_WHAT YOU WILL DO_.
(1) List every person named in the monetary policy speech.
(2) Write the next part of the monetary policy speech, picking up after its last sentence.

_SOURCE_.
++++++++++
Speech

About our monetary policy: A good position but not a comfortable, nor a fixed one

Francois Villeroy de Galhau photographie

François Villeroy de Galhau, Governor of the Banque de France

Published on the 5th of December 2025

François Villeroy de Galhau – Interventions

CEPR Paris Symposium 2025
Speech of François Villeroy de Galhau, Governor of the Banque de France,
Paris, 5 December 2025

Ladies and Gentlemen,

I am delighted to welcome you today to the Banque de France for the fourth edition of the annual CEPR symposium, a great opportunity for academics and policymakers to share knowledge. We’ve just heard Philippe Aghion, Nobel laureate 2025, challenge us with bold ideas on innovation and growth. Now, let me lay the necessary foundation which is trust and price stability: how does monetary policy navigate today’s uncertainties?

Three years after reaching its peak, inflation is currently at 2.2% in the euro area and has been very close to target since May 2025.i  Thanks to the credibility and effective action of the European Central Bank, this disinflation was achieved without triggering a recession, an outcome many observers had considered unlikely. We are, as President Christine Lagarde has observed, “in a good place”. But a good position is not a comfortable one nor a fixed one, as I will discuss today.
++++++++++
_Records on locating elements on screens_.
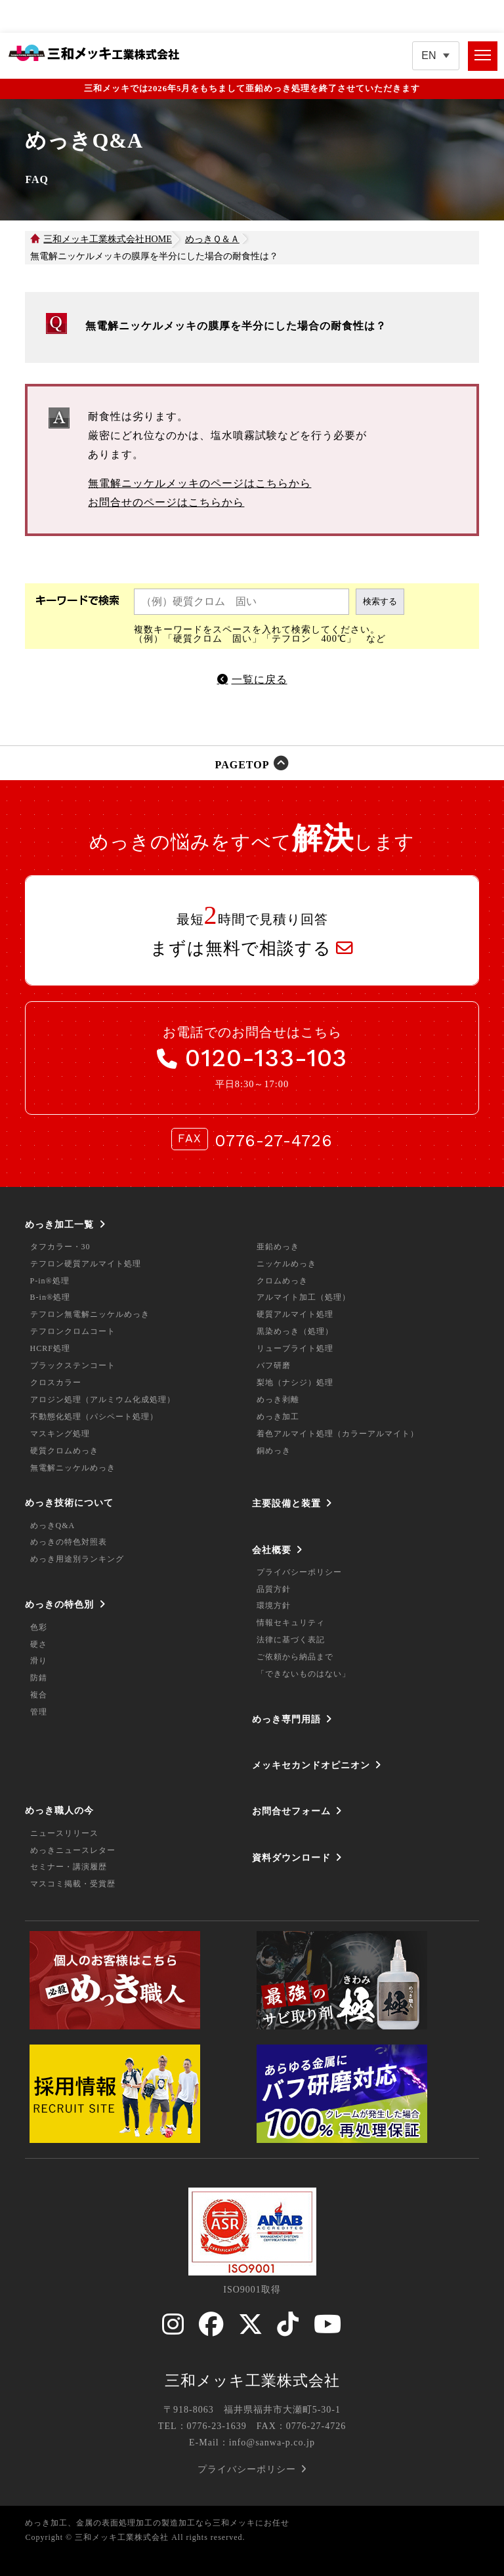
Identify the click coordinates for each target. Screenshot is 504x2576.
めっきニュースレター (73, 1850)
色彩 (38, 1627)
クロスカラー (55, 1382)
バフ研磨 (274, 1365)
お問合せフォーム (291, 1811)
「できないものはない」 (303, 1673)
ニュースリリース (64, 1833)
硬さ (38, 1644)
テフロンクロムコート (73, 1331)
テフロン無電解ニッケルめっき (90, 1314)
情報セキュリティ (291, 1622)
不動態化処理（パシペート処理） (94, 1416)
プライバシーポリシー (299, 1572)
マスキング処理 (60, 1433)
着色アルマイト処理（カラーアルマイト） (338, 1433)
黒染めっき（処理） (295, 1331)
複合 (38, 1694)
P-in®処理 (50, 1280)
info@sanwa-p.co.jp (272, 2442)
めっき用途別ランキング (77, 1559)
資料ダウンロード (291, 1857)
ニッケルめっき (286, 1263)
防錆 (38, 1677)
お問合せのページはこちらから (166, 502)
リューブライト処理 (295, 1348)
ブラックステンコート (73, 1365)
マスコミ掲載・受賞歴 (73, 1883)
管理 (38, 1711)
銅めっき (274, 1450)
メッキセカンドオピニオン (311, 1765)
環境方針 (274, 1605)
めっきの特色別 (59, 1604)
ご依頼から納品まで (295, 1656)
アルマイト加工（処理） (303, 1297)
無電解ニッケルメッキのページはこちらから (199, 483)
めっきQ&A (52, 1525)
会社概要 (271, 1550)
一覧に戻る (259, 679)
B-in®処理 (50, 1297)
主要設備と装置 (286, 1503)
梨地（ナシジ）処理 (295, 1382)
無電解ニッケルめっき (73, 1467)
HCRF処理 (50, 1348)
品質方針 (274, 1589)
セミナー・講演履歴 (68, 1866)
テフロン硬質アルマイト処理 (85, 1263)
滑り (38, 1660)
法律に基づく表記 (291, 1639)
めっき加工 (278, 1416)
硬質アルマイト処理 (295, 1314)
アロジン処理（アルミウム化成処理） (102, 1399)
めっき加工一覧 (59, 1224)
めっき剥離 (278, 1399)
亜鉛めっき (278, 1246)
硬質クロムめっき (64, 1450)
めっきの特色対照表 (68, 1542)
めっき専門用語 (286, 1719)
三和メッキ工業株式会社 (252, 2380)
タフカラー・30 (60, 1246)
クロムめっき (282, 1280)
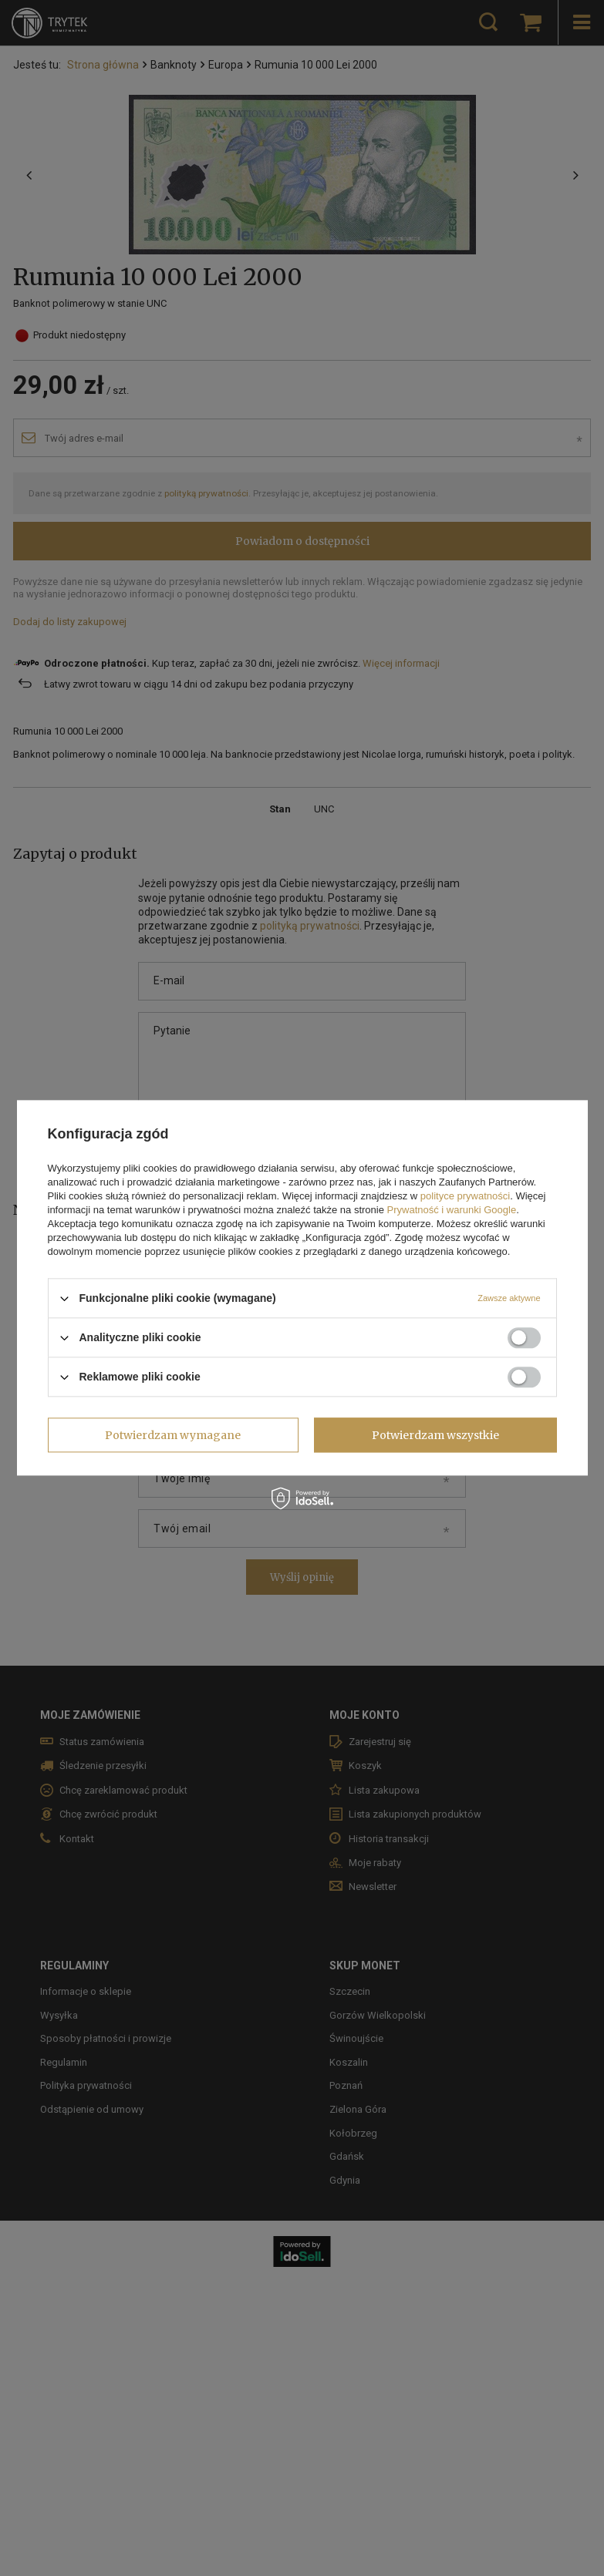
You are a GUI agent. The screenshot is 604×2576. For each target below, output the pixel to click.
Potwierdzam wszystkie (435, 1435)
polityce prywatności (465, 1196)
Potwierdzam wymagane (173, 1435)
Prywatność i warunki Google (452, 1210)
++++++++++
_EXPECTED ANSWERS_.
(1) François Villeroy de Galhau, Philippe Aghion, Christine Lagarde

(2)
I. Not a comfortable position: dealing with uncertainty


Claiming to be in a comfortable position in such an uncomfortable world would obviously be excessive. Uncertainty has eased but remains high: AI valuations, fiscal and political instability, trade shifts, geopolitical tensions, and doubts over the US dollar’s global role keep CEOs and policymakers awake. Many of these uncertainties are “Knightian”, for which there is no well-defined set of probabilities over different outcomes. As inflation and economic conditions become less predictable, there are diverging assessments on the state of the economy and risks across agents. And when investors hold diverging views, markets are less likely to stabilize. Consider recent developments in bond markets on the one hand and in equity markets, on the other hand. With rising market perceptions of fiscal risks, we see tensions at the very long end of yield curve. At the same time, the stock market has been outperforming, with high price-to-earnings ratio and compressed credit spreads. Overall, this suggests some optimism in the short-to-medium-term but concerns on the longer term. 

A well-known tendency when faced by uncertainty is cautious action, invoking Brainard’ principle in monetary policy.ii  Yet Banque de France research shows this can be counterproductive if agents expect systematic under-reaction to inflation shocks. In Bernanke’s words: “Brainard's attenuation principle may not always hold […] stronger action by the central bank may be warranted to prevent particularly costly outcomes.iii
  
A risk-management approach to uncertainty: Agile pragmatism, forward-looking with scenario analysis.

Hence, our repeated commitment to a “data-dependent, meeting-by-meeting approach”: it’s more than a mantra; it’s my favourite notion of “agile pragmatism". Data-dependency means pragmatism: our reaction is state-contingent – where the state includes not only current economic conditions but also the outlook and the balance of risks.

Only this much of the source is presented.